- Given text
Speaking about Friend, I find that this semester seems to have started with some friendship issues which is sad to know that. I know sometimes its hard to juggle between yourself and your friends, most of the individual put themself more important than anyone else, this is how an ordinary human being should behave. But, when you see individual around you who can actually put friends on priority, you'll think that is it your problem that you've not done better in being a good friend? is it wrong if they care about you more than you care for them? is it not right that they've been treating you so nicely and you didnt do the same in return? This remains as a question in my heart because I don't know how people feel about me when I'm socialising with them, I don't know how important am I in their list when I actually take them as my close friends, I don't know how to measure the quantity and quality of friendship, I don't know how much should I give so that they think that i precious our friendship very much, I just don't know how...to express myself so that they can understand my feelings. I think one thing is right about friendship is that, eventhou two friends who don't always keep in touch with each other, but if they happened to meet up one day, there will stil be endless of stories to share with each other. I appreciate every single friendship that I've built up all these years (to be honest, the experience of transfering schools for three times in my lifetime have greatly influenced the way i perceive FRIENDSHIP, unintentionally it has widen my social network eventhou I was at first a quiet little young daughter of the bakery family and it transformed me to whom you think I am now) and I swear to myself that I'll try my very best to work it out every friendship and make them even better than before...do you have faith in me? Would you tell me how you think about me?

The begin of this semester, also meaning that we have to make decision on the accommodation next academic year, this is kinda troublesome when I come to think about it. Its not a hard decision actually, its just a matter of how you are making it so that it ends up with a happy ending with regards to the feeling of each parties. Probably you will say I'm worrying too much, you should just go with what you want, hmm...if its that easy, there wont be war in this world, LOL. Let me put it this way, if you really want something but you can only get it with the aid from your friend, isnt this abit selfish because you are only considering your own's benefits regardless of your friend's thought. What if your friend is kind enough to help you but actually in her heart she doesnt really like it this way, this would be unfair for her right?! For my friend's sake, I am willing to make a decision which everyone is happy with it, a decision where i stick to my usual independent me, be the usual lonesome but fortunate me, be the siusien that she's always been before she entered university which has totally changed her into another person...YES she will know how to make the decision the lastest by next week!

Happy Chinese New Year to everyone I love!
Happy New Semester my dear friends!
Spring is just around the corner so let us cherish the time we have in the UK!

- What is required
According to the post, how many times has the writer transferred schools? The material isn't needed.

- Extracted data
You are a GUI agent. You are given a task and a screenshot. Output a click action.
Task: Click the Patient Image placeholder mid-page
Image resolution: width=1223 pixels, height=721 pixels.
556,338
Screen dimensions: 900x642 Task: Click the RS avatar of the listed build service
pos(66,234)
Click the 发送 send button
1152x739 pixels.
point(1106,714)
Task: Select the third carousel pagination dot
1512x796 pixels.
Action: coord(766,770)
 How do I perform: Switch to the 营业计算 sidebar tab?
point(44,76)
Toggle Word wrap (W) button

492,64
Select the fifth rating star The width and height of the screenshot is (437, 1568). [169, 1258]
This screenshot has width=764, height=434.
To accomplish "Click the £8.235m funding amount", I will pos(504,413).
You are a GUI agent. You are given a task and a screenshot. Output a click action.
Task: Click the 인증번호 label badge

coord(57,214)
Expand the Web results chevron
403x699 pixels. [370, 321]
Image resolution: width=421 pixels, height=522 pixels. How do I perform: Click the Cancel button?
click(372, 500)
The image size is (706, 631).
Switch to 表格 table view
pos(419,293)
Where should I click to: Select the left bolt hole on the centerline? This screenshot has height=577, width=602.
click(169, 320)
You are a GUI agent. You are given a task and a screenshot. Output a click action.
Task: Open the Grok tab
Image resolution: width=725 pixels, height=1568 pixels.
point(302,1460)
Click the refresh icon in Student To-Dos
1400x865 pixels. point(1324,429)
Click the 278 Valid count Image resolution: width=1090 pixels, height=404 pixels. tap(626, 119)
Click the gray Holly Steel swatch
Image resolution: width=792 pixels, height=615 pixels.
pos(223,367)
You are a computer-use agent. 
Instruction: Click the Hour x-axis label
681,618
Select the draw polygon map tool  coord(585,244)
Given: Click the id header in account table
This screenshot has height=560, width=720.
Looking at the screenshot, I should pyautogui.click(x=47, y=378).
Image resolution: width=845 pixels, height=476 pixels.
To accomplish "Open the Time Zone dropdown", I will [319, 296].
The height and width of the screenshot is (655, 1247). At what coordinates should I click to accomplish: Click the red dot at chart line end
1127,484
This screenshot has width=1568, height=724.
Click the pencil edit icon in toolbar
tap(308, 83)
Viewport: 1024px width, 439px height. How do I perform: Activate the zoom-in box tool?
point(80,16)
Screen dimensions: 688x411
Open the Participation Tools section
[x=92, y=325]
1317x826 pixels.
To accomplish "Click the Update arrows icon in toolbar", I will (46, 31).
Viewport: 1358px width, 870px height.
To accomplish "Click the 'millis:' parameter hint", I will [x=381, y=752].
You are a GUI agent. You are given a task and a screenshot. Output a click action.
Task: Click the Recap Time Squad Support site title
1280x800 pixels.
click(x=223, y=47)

- Answer space
Three times.